Thus, host-cell environments and Mtb intracellular localisation affect antibiotic efficacy, arguing that different antibiotics are needed to target heterogeneous intracellular bacterial populations. These results provide an explanation for the observed sterilising activity of PZA in the clinic but also contributes to a conceptual framework for a host-cell dependent combined drug therapy in the context of TB. It is likely that many other antibiotics used for the treatment of intracellular pathogens display localisation-dependent potency and efficacy.
Bacterial strains and growth conditions
M. tuberculosis H37Rv WT and ΔRD166 strains were obtained from William R. Jacobs Jr. (Albert Einstein College of Medicine, New-York, USA), Suzie Hingley-Wilson (University of Surrey, Guilford, UK) and Douglas Young (The Francis Crick Institute, London, UK). Fluorescent M. tuberculosis H37Rv pTEC19 (Mtb WT) and M. tuberculosis H37Rv ΔRD1 pTEC19 (Mtb ΔRD1) strains were used in this study42. Recombinant strains harbouring pTEC19 plasmid (Addgene, #30178) and producing the fluorescent protein E2-Crimson were grown in Middlebrook 7H9 broth supplemented with 0.2% glycerol (v/v) (Fisher Chemical, G/0650/17), 0.05% Tween-80 (v/v) (Sigma-Aldrich, P1754) and 10% ADC (v/v) (BD Biosciences, 212352). Both strains were previously tested for PDIM positivity by thin layer chromatography of lipid extracts from Mtb cultures42. Hygromycin B (Invitrogen, 10687010) was used at a concentration of 50 mg/L as a selection marker for the fluorescent strains. Bacterial cultures (10 mL) were incubated at 37 °C with rotation in 50 mL conical tubes.

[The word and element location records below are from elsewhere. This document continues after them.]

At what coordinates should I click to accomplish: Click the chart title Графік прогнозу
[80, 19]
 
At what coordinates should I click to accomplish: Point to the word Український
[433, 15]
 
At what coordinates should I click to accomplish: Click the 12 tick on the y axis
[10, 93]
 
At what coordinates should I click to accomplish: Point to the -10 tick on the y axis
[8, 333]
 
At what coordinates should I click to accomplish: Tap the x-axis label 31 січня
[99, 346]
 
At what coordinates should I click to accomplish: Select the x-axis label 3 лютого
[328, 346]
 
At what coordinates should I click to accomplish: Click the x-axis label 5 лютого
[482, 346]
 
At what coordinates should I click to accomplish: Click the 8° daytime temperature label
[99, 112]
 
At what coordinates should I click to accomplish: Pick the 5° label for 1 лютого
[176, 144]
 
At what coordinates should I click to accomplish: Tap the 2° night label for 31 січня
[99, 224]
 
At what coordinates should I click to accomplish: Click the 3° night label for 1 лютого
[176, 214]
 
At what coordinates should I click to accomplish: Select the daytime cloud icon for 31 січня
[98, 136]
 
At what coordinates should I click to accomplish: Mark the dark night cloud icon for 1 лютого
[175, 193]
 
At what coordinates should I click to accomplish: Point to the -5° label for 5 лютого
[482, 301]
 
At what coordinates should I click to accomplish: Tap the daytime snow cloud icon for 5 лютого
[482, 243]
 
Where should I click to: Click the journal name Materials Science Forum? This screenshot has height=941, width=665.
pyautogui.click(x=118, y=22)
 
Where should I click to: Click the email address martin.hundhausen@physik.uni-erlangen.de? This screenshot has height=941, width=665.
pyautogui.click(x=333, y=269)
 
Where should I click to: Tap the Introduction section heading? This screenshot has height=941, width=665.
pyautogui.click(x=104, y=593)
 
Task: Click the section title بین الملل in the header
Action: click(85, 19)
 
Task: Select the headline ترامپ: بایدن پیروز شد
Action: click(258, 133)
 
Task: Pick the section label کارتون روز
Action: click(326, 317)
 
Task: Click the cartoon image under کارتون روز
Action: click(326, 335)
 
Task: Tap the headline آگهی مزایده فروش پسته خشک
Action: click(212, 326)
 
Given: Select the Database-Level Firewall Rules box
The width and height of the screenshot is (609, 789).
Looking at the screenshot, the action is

Antibiotic susceptibility testing in broth
Susceptibility testing of Mtb WT and Mtb ΔRD1 was performed by end-point determination of optical density at 600 nm (OD600nm) using the broth microdilution method in 96-well clear flat-bottom microplates (Corning, 353072). Both Mtb WT and Mtb ΔRD1 strains were grown in complete Middlebrook 7H9 broth until mid-exponential phase (OD600nm = 0.6 ± 0.2) and further adjusted to a bacterial density of ~5 × 106 bacteria/mL (OD600nm = 0.05) assuming that an OD600nm of 1 approximates to 108 bacteria/mL. A volume of 100 µL of inoculum was then added to each well containing 100 µL of twofold serial dilutions of PZA (Sigma, P7136) ranging from 4 to 512 mg/L in complete Middlebrook 7H9 broth, thus giving a final bacterial load of ~2.5 × 106 bacteria/mL (OD600nm = 0.025). In addition, wells containing 200 µL of 7H9 medium only were used as sterility/background controls, whereas wells containing 5 mg/L or 2.5 mg/L of RIF (LKT laboratories, R3220) and BDQ (MedChemExpress, HY-14881) respectively, were used as positive controls for growth inhibition. Plates were sealed in zipped-lock bags and incubated at 37 °C without agitation. After 14 days, plates were scanned and OD600nm was determined using a microplate reader (Berthold, Mithras² LB 943). Results were expressed as relative growth where Mtb WT and Mtb ΔRD1 growth in complete Middlebrook 7H9 broth was considered as 100%. Experiments were performed in biological duplicate with at least six technical replicates.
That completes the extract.